Sans Superellipse Idrot 2 is a very bold, normal width, low contrast, upright, tall x-height font visually similar to 'Akkordeon' by Emtype Foundry, 'Muller Next' by Fontfabric, 'Bumper' by HVD Fonts, and 'Karibu' and 'Movida' by ROHH (names referenced only for comparison).
Keywords: headlines, posters, sports branding, packaging, signage, industrial, sporty, punchy, retro, assertive, impact, branding, display, blocky, rounded corners, compact, squared bowls, stencil-like.
A heavy, compact sans with a rounded-rectangle (superellipse) construction. Strokes are monolinear and dense, with squared bowls softened by generous corner radii, creating a sturdy, machined silhouette. Counters are small and mostly rectangular, apertures are tight, and terminals tend to end in flat cuts, giving the face a strong, poster-ready texture. Curved letters like O/C/G read as squarish rounds, while diagonals in K/V/W/X are broad and weighty, maintaining consistent color across lines.
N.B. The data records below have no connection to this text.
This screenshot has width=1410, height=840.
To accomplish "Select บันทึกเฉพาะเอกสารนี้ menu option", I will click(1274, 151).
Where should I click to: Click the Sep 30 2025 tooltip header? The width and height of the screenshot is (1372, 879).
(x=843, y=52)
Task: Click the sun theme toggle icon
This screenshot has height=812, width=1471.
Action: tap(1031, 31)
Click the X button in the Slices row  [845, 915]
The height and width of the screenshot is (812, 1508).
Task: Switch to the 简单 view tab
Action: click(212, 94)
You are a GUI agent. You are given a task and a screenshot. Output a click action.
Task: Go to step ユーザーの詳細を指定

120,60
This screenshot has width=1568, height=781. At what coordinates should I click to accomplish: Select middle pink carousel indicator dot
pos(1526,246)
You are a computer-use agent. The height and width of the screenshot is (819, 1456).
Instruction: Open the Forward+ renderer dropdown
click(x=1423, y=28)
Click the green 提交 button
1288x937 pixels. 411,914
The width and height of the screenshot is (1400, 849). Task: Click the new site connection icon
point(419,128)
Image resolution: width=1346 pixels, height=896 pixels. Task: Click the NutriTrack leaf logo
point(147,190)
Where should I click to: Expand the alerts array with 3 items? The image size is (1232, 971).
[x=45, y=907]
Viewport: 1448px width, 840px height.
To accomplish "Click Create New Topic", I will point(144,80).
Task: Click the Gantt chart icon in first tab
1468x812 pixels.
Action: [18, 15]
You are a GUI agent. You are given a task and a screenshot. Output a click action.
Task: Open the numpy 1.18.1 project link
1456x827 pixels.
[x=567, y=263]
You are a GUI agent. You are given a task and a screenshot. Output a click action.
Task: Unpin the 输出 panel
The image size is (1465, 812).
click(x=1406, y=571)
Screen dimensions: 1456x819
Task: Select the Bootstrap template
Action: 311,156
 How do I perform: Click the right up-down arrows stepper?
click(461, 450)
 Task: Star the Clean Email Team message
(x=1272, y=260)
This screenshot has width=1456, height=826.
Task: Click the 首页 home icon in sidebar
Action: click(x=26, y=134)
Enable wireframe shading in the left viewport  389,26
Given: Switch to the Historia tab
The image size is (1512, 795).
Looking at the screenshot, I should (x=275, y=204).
Best suited to short, high-impact text where dense stroke weight and compact counters can work as a visual feature: headlines, posters, sports and team branding, bold packaging statements, and attention-grabbing signage. It will be most effective at medium to large sizes where its tight apertures remain clearly readable.
The overall tone is bold and utilitarian, balancing a friendly roundness with an unmistakably forceful, no-nonsense presence. It evokes athletic and industrial signage aesthetics, with a slightly retro display feel driven by its chunky geometry and compressed counters.
The design appears intended to deliver maximum impact through a rounded-rectilinear geometry that stays cohesive across uppercase, lowercase, and numerals. Its consistent weight, tight counters, and flattened terminals suggest a display-first approach aimed at bold, branded messaging rather than delicate text typography.
The lowercase shows simplified, sturdy forms with minimal modulation and a distinctly geometric rhythm; dots on i/j are square and the punctuation feels block-matched to the letterforms. Numerals follow the same superelliptical logic, with tight inner spaces and strong, stable proportions.